‘Tax assault’ on UK business

The Confederation of British Industry (CBI) has warned the Government that the country’s economic recovery is being put at risk by what they describe as Chancellor George Osborne’s ‘tax assault’ on UK business.

According to the new Director-General [DG] of the CBI, Carolyn Fairbairn, recent initiatives in Mr Osborne’s Budgets have placed a £9bn a year burden on UK businesses and economic growth could be threatened if the Chancellor increases the costs to business further in his Budget next month.

Speaking at the publication of the CBI’s official pre-budget submission, the DG claimed that the new National Living Wage and the apprenticeship levy, both of which come into effect in April, will have cost UK business £29bn by 2020.

While the group’s members say they can tolerate the existing burden, they have reached a tipping point on levies, which threatens investment decisions and growth plans. They are also concerned about the cost and impact of business rates, which the CBI believes should be reformed.

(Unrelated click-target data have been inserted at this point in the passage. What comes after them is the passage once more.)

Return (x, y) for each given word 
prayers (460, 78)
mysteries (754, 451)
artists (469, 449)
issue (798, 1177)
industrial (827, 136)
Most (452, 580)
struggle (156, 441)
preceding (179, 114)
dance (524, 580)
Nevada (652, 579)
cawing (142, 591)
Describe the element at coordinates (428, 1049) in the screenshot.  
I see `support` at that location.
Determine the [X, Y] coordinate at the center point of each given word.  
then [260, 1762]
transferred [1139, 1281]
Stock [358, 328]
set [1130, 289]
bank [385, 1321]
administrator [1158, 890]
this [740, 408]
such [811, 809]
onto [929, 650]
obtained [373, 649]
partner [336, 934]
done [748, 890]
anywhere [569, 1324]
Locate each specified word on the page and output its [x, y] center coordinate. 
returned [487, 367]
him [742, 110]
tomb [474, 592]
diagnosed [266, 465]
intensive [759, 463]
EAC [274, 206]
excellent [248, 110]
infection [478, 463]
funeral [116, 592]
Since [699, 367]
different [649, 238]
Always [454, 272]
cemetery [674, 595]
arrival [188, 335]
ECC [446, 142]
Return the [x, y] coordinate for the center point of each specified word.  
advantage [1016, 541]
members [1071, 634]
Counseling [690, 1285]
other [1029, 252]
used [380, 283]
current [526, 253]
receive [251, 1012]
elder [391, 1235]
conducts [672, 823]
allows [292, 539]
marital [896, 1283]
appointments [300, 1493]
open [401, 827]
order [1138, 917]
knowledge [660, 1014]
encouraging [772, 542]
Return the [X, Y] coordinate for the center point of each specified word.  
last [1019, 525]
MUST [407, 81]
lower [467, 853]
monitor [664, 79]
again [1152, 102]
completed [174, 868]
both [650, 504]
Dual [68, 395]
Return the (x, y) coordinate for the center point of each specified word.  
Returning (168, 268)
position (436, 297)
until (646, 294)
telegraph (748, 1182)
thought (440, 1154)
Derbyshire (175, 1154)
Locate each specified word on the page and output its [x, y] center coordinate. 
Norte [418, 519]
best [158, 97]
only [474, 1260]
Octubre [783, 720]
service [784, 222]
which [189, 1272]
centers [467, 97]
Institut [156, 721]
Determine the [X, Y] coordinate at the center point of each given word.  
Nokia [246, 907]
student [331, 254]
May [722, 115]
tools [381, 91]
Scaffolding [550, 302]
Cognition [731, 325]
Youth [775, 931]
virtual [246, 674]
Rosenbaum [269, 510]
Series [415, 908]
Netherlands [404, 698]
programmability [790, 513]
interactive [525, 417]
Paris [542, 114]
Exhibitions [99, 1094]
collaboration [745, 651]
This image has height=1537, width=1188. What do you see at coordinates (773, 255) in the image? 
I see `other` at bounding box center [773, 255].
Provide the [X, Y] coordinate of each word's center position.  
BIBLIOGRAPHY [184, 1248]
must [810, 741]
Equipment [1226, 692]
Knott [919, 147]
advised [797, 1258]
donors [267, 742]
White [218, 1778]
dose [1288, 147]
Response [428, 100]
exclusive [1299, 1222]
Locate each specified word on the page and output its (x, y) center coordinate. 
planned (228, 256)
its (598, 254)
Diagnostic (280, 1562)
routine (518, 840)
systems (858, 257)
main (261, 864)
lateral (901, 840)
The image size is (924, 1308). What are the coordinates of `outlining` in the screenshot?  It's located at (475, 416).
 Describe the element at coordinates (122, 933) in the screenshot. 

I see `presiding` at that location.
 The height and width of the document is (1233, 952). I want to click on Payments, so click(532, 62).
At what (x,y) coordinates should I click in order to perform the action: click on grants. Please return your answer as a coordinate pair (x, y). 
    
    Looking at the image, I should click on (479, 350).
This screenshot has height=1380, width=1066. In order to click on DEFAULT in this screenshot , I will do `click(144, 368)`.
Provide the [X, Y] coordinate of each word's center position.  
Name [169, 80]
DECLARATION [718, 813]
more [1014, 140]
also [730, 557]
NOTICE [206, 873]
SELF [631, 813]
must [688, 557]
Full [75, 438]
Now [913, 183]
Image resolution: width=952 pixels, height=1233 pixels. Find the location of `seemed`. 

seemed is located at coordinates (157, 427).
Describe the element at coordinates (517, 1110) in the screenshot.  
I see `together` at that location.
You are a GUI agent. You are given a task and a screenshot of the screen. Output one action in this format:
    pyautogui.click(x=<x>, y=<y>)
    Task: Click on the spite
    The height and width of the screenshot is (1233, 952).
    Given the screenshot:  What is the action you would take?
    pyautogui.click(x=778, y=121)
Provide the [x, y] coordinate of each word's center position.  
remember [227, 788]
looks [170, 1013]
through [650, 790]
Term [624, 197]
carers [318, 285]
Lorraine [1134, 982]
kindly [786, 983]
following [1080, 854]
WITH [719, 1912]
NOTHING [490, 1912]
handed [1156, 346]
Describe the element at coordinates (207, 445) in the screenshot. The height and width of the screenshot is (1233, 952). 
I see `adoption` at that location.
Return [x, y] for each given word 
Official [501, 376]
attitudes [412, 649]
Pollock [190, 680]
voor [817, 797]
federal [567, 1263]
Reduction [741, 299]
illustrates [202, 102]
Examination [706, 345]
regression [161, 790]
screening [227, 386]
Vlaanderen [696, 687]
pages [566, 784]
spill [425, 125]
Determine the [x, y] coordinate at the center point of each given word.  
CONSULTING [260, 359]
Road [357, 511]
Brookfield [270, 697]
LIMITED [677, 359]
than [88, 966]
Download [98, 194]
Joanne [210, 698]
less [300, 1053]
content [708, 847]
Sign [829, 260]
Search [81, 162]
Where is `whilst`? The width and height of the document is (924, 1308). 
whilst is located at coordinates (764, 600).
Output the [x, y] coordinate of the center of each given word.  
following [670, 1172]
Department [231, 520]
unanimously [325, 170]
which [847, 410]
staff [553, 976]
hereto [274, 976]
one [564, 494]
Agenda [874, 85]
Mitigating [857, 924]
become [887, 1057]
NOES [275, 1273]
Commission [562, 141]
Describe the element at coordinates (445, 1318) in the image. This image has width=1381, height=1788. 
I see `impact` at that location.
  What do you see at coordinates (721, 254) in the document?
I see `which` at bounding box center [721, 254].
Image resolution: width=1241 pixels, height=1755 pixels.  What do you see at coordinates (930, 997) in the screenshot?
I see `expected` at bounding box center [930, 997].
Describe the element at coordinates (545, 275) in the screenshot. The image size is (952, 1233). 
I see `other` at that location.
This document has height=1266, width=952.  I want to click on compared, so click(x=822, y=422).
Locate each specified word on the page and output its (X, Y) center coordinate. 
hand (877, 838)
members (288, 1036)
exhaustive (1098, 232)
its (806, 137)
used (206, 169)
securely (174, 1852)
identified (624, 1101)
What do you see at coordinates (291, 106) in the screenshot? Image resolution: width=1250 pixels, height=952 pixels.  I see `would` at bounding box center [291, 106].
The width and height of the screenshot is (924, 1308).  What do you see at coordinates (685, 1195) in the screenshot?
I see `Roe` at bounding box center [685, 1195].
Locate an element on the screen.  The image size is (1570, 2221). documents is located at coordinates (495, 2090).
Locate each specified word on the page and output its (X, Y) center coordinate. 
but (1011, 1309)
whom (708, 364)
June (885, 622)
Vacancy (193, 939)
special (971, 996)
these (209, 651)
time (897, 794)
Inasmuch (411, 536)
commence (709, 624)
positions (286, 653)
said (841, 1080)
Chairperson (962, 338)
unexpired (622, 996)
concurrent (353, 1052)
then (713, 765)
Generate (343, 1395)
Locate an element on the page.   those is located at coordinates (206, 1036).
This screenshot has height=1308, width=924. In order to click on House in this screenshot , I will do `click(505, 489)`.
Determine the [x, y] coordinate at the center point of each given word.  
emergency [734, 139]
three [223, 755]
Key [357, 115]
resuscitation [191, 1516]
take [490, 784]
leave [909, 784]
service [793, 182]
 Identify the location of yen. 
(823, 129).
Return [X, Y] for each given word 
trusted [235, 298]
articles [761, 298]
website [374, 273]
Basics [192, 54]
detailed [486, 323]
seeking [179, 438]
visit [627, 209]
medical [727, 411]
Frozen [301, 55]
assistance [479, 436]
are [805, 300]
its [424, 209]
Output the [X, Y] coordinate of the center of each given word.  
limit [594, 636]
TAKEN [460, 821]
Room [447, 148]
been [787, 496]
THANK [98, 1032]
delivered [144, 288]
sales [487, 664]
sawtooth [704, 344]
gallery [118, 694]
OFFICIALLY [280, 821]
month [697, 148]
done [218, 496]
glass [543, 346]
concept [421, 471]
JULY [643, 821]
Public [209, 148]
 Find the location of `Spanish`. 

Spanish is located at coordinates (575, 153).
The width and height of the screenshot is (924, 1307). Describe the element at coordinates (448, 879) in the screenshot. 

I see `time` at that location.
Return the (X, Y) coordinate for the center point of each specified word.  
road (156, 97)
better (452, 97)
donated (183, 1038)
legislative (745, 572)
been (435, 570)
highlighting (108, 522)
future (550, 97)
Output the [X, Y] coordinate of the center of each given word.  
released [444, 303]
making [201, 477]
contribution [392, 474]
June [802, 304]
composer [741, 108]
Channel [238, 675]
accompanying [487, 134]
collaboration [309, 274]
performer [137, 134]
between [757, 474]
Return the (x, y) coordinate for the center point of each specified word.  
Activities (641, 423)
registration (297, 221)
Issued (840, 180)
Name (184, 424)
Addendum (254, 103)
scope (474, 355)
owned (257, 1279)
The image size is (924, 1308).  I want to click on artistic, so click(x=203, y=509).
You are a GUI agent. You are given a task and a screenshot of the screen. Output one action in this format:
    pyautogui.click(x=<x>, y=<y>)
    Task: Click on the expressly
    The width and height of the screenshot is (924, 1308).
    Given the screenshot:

According to Ms Fairbairn, a reform to business rates would help regenerate town centres and also help to stimulate economic growth. She added that the CBI supports the Chancellor’s aim to reduce the deficit over the cycle, but believes that the best way to achieve this is to go for growth, to which a reform of business rates would contribute.

The business group also believes that more frequent valuations of commercial premises would be a big step forward and called on the Government to rate properties using the consumer prices measure of inflation rather than the retail prices index (RPI), which is no longer considered an official statistic. Meanwhile, it wants the UK’s smallest businesses to be exempt from the tax altogether.